Однако здравый смысл здесь обманчив. В докладе психиатра Кита Хоутона и его коллег говорится, что за одиннадцать с лишним лет благодаря ограничениям на продажу лекарств только в Англии и Уэльсе умерло на 765 человек меньше8. Передозировка парацетамола по-прежнему встречается часто, но реже приводит к гибели, а все благодаря этому скромному нововведению. Вспомним и другие небольшие коррективы – устранение в психиатрических больницах всяческих труб и крюков, на которых пациенты могут повеситься, установка ограждений в метро, на железнодорожных платформах и надземных переходах. В Юго-Восточной Азии правительствам стоило бы несколько ограничить доступ к органофосфорным пестицидам, а в США по возможности строже относиться к владению огнестрельным оружием: и то и другое значительно снизило бы число самоубийств. Похоже, несмотря на бремя истории, давление общества и страдания, вызванные душевными болезнями, при всей гамлетовской решимости и каренинской обреченности стремление сделать роковой шаг – страшный, но мимолетный порыв, который разбивается о самое банальное препятствие и развеивается, стоит лишь слегка отвлечься.

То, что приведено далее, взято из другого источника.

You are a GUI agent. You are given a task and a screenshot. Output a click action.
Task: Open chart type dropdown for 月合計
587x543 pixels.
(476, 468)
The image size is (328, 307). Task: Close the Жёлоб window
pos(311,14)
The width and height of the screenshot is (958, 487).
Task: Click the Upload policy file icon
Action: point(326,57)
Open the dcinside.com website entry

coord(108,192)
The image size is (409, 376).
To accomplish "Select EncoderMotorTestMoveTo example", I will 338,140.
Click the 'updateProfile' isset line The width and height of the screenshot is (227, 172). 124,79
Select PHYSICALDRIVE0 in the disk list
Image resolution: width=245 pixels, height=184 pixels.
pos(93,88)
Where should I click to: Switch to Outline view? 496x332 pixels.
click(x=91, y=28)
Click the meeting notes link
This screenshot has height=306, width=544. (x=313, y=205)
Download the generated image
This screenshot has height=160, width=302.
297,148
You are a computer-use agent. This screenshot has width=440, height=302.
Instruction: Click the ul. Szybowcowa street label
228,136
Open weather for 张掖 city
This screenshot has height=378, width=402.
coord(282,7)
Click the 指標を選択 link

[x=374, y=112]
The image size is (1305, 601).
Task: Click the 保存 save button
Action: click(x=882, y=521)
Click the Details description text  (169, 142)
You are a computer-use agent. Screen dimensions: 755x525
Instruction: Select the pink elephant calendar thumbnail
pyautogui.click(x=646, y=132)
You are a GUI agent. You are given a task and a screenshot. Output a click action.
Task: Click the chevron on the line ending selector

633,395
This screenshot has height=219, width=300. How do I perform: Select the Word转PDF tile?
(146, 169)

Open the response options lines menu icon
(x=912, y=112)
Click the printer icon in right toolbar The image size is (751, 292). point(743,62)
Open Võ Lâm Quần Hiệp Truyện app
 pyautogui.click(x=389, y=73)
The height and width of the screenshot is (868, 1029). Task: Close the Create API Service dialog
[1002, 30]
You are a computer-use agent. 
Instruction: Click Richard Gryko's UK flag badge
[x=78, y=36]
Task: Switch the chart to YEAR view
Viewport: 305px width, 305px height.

И все же некоторые мои собеседники были твердо намерены лишить себя жизни. У них была долгая история психиатрических расстройств и множество суицидальных попыток в анамнезе. Вспоминаю одного мужчину, который пытался отравиться парацетамолом, тщательно все спланировал и выполнил задуманное (никаких импульсивных поступков), что едва не привело к отказу печени, однако он поправился. Он сказал мне, что у него есть фантазия, что после самоубийства он сможет каким-то образом подсмотреть – словно бы с небес, – как его родные соберутся у могилы на похоронах: жена корит себя за недостаток внимания, дети-подростки безутешно рыдают, жалея, что мало времени проводили с отцом, начальник, прежде такой заносчивый, а теперь совершенно сломленный, молит о прощении, и весь мир отдает последние почести великому гуманисту, увы, непризнанному при жизни, которого теперь будет отчаянно не хватать. Еще мне вспоминается несчастная женщина, у которой отец покончил с собой. Она мечтала избавиться от навязчивых мыслей, что должна последовать его примеру, говорила, что никогда не поступит так жестоко со своими детьми. Помню, как это успокаивало меня. Я записал в своих заметках, что у пациентки, несмотря на риск самоубийства, есть “защитные факторы”. Но она все-таки покончила с собой. У подобных нарративов нет выхода. Бытует мнение (даже среди некоторых психологов и психиатров), будто самоубийство – акт эгоистический. Однако трудно представить себе, каково это – считать себя человеком настолько ужасным, настолько вредоносным, что даже твои дети, плачущие над могилой, почувствуют, что без тебя им лучше.
* * *
О чем же думал Томас, когда, по всей видимости, планировал последние двадцать четыре часа своей жизни? Этот человек, который “слишком много думал”, похоже, жил настоящим. Невозможно не заметить, что, как только он решил покончить с собой, его охватило глубочайшее спокойствие. Когда Томас отрекся от “религиозной чуши”, это не заставило его искать какой-то иной источник утешения; однако решение усомниться в существовании сверхъестественного тоже не удовлетворило его. Очевидно, я в своем рационалистическом восторге напрасно допустил мысль, что Томас пришел в себя. На самом деле – по крайней мере, так мне видится теперь – его мир, его “моральное строение”, как выразился бы Дюркгейм, полностью преобразились. В этот момент Томас перестал существовать как социальное существо.
Задним числом понятно, что утрата религии должна была насторожить нас. Но почему Томас не увидел никакого выхода, никакой альтернативы? Вероятно, это восходит к избыточному обобщению воспоминаний, которое наблюдалось у Томаса, как и у многих больных депрессией, с самого начала. Психологи показали, что, если думать о прошлом в абстрактных общих терминах, становится трудно переоценить прошлое и его значимость лично для тебя9. А это не позволяет извлекать из него новые уроки, мешает творческому мышлению – вот что главное. Поэтому, когда твой мир рушится, а ты не понимаешь, как изобрести другой, у тебя и правда нет будущего, нет надежды, не для чего жить. Но стоит взглянуть в прошлое, как ты увидишь, сколько раз ты менялся, становился другим человеком, и это откроет путь в будущее, в котором тебе хочется жить: что еще может произойти, где ты хотел бы оказаться, как может измениться твоя жизнь10.